*DIRECTIONS FOR THIS TASK*: Present the listing below as a numbered list, leaving out any blank lines.

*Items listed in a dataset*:
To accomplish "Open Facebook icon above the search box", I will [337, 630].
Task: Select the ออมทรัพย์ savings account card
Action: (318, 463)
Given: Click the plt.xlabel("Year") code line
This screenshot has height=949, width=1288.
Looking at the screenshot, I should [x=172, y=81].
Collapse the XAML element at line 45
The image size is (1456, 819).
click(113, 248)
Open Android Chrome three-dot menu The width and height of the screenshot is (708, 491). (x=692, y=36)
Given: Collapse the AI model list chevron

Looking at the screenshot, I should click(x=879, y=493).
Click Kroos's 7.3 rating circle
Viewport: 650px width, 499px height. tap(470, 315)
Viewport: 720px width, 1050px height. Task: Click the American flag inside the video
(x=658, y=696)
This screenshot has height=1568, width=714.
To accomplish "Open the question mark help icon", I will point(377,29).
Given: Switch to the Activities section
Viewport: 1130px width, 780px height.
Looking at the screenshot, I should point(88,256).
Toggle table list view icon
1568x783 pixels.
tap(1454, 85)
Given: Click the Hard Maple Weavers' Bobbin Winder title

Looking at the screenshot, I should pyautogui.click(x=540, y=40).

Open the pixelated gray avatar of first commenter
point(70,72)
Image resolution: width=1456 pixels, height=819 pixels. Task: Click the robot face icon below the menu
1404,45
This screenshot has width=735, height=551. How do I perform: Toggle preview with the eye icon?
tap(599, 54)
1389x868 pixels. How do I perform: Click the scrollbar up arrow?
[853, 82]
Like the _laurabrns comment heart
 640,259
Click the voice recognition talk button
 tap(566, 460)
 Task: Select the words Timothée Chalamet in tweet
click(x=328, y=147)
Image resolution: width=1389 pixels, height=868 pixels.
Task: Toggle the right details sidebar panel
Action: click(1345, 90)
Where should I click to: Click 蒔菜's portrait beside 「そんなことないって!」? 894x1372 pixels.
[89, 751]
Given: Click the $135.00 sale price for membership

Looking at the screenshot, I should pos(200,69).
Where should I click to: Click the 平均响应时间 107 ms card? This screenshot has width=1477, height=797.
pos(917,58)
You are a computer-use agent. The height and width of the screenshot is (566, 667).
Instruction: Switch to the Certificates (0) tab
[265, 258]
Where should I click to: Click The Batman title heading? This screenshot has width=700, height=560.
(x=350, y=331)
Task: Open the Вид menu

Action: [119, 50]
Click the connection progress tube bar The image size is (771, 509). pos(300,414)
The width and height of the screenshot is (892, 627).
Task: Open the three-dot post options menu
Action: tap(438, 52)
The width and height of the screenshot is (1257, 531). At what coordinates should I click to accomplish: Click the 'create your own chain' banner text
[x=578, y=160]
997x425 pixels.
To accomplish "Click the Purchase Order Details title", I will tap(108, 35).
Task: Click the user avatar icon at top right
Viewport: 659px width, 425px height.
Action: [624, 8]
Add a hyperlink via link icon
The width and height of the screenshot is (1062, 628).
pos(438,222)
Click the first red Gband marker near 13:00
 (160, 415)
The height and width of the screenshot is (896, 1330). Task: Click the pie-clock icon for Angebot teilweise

*OUTPUT*:
1. To accomplish "Open Facebook icon above the search box", I will [337, 630].
2. Task: Select the ออมทรัพย์ savings account card
3. Action: (318, 463)
4. Given: Click the plt.xlabel("Year") code line
5. This screenshot has height=949, width=1288.
6. Looking at the screenshot, I should [x=172, y=81].
7. Collapse the XAML element at line 45
8. The image size is (1456, 819).
9. click(113, 248)
10. Open Android Chrome three-dot menu The width and height of the screenshot is (708, 491). (x=692, y=36)
11. Given: Collapse the AI model list chevron
12. Looking at the screenshot, I should click(x=879, y=493).
13. Click Kroos's 7.3 rating circle
14. Viewport: 650px width, 499px height. tap(470, 315)
15. Viewport: 720px width, 1050px height. Task: Click the American flag inside the video
16. (x=658, y=696)
17. This screenshot has height=1568, width=714.
18. To accomplish "Open the question mark help icon", I will point(377,29).
19. Given: Switch to the Activities section
20. Viewport: 1130px width, 780px height.
21. Looking at the screenshot, I should point(88,256).
22. Toggle table list view icon
23. 1568x783 pixels.
24. tap(1454, 85)
25. Given: Click the Hard Maple Weavers' Bobbin Winder title
26. Looking at the screenshot, I should pyautogui.click(x=540, y=40).
27. Open the pixelated gray avatar of first commenter
28. point(70,72)
29. Image resolution: width=1456 pixels, height=819 pixels. Task: Click the robot face icon below the menu
30. 1404,45
31. This screenshot has width=735, height=551. How do I perform: Toggle preview with the eye icon?
32. tap(599, 54)
33. 1389x868 pixels. How do I perform: Click the scrollbar up arrow?
34. [853, 82]
35. Like the _laurabrns comment heart
36.  640,259
37. Click the voice recognition talk button
38.  tap(566, 460)
39.  Task: Select the words Timothée Chalamet in tweet
40. click(x=328, y=147)
41. Image resolution: width=1389 pixels, height=868 pixels.
42. Task: Toggle the right details sidebar panel
43. Action: click(1345, 90)
44. Where should I click to: Click 蒔菜's portrait beside 「そんなことないって!」? 894x1372 pixels.
45. [89, 751]
46. Given: Click the $135.00 sale price for membership
47. Looking at the screenshot, I should pos(200,69).
48. Where should I click to: Click the 平均响应时间 107 ms card? This screenshot has width=1477, height=797.
49. pos(917,58)
50. You are a computer-use agent. The height and width of the screenshot is (566, 667).
51. Instruction: Switch to the Certificates (0) tab
52. [265, 258]
53. Where should I click to: Click The Batman title heading? This screenshot has width=700, height=560.
54. (x=350, y=331)
55. Task: Open the Вид menu
56. Action: [119, 50]
57. Click the connection progress tube bar The image size is (771, 509). pos(300,414)
58. The width and height of the screenshot is (892, 627).
59. Task: Open the three-dot post options menu
60. Action: tap(438, 52)
61. The width and height of the screenshot is (1257, 531). At what coordinates should I click to accomplish: Click the 'create your own chain' banner text
62. [x=578, y=160]
63. 997x425 pixels.
64. To accomplish "Click the Purchase Order Details title", I will tap(108, 35).
65. Task: Click the user avatar icon at top right
66. Viewport: 659px width, 425px height.
67. Action: [624, 8]
68. Add a hyperlink via link icon
69. The width and height of the screenshot is (1062, 628).
70. pos(438,222)
71. Click the first red Gband marker near 13:00
72.  (160, 415)
73. The height and width of the screenshot is (896, 1330). Task: Click the pie-clock icon for Angebot teilweise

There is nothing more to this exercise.